YOUR TASK – Reproduce every row from the line containing "You are a computer-use agent. Image" down to the line containing "Viewport: 735px width, 367px height.", including both of those lines, and leave the pictures out.

────

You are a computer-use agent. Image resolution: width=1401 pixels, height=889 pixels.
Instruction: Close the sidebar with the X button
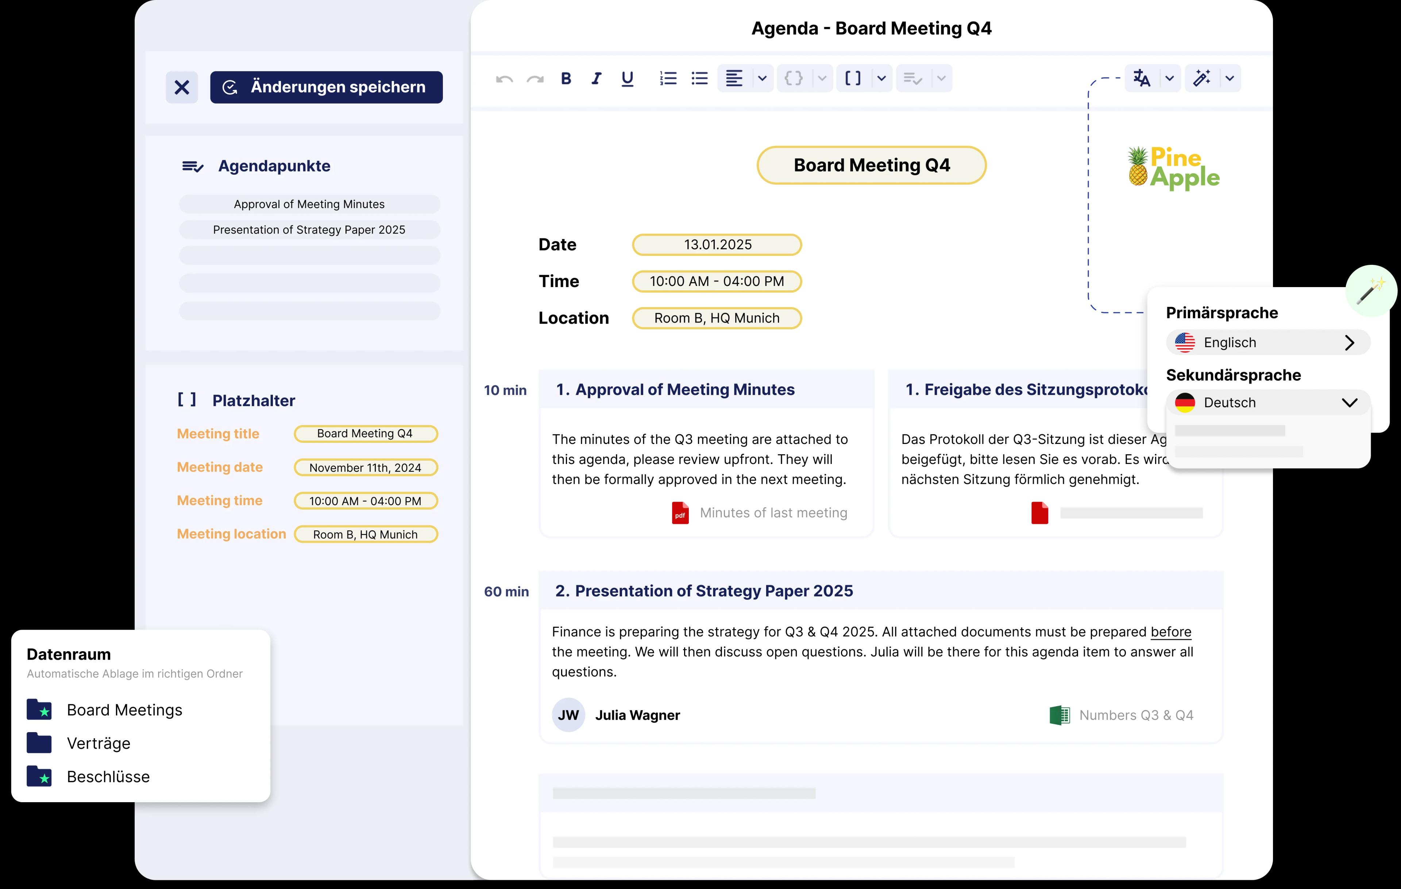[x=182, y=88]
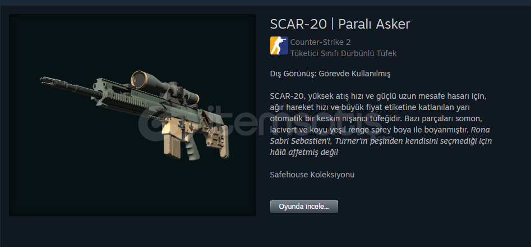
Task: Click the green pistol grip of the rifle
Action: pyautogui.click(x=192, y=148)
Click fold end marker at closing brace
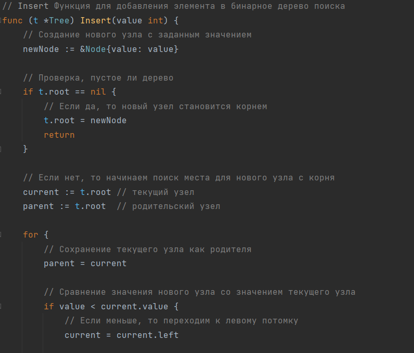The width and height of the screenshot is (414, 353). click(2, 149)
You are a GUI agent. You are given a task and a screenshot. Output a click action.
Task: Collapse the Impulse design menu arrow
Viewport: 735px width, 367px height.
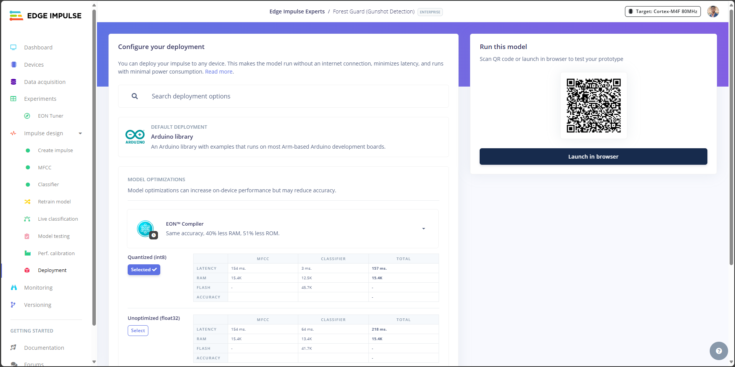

────

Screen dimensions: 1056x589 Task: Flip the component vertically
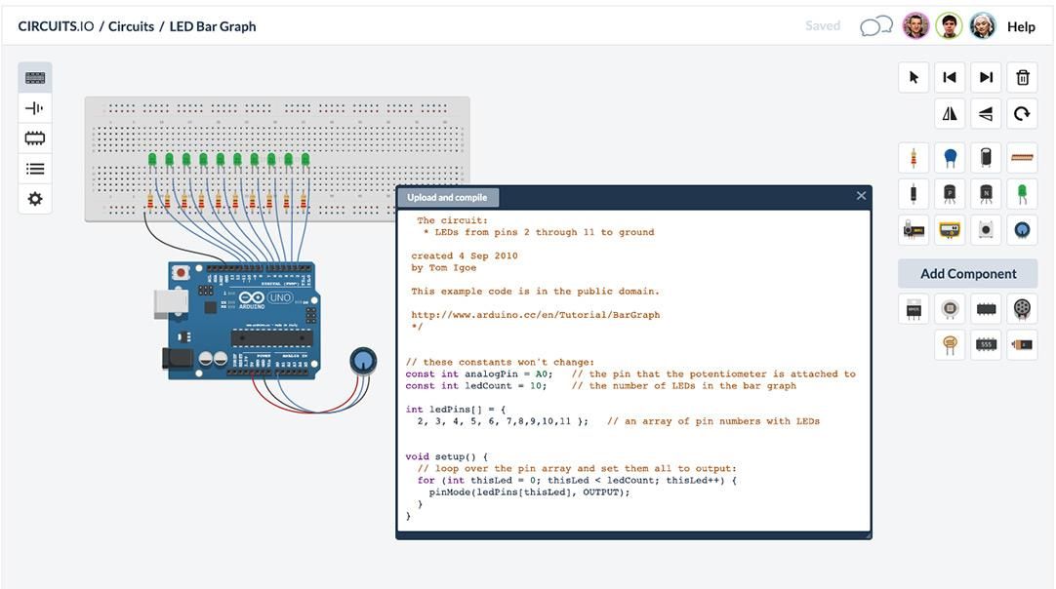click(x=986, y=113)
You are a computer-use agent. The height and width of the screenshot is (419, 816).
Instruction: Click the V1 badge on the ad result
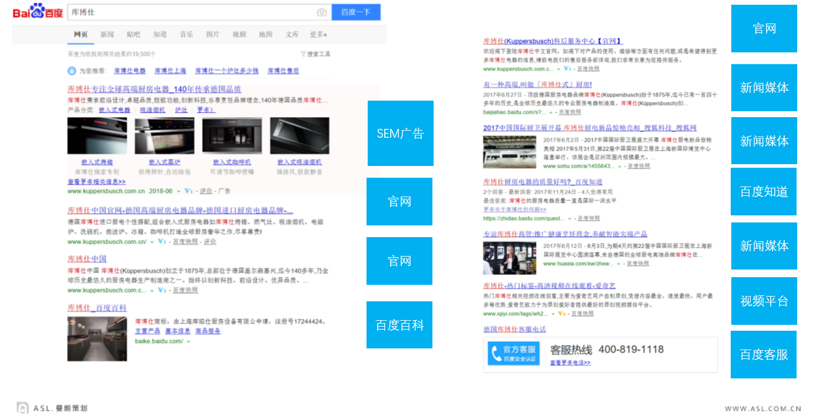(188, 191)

────

RESPONSE –
You are a computer-use agent. Image resolution: width=1401 pixels, height=889 pixels.
Instruction: Close the sidebar with the X button
[x=182, y=88]
Task: Click the green pistol grip of the rifle
Action: pyautogui.click(x=192, y=148)
Click fold end marker at closing brace
The width and height of the screenshot is (414, 353). click(2, 149)
You are a GUI agent. You are given a task and a screenshot. Output a click action.
Task: Collapse the Impulse design menu arrow
Viewport: 735px width, 367px height.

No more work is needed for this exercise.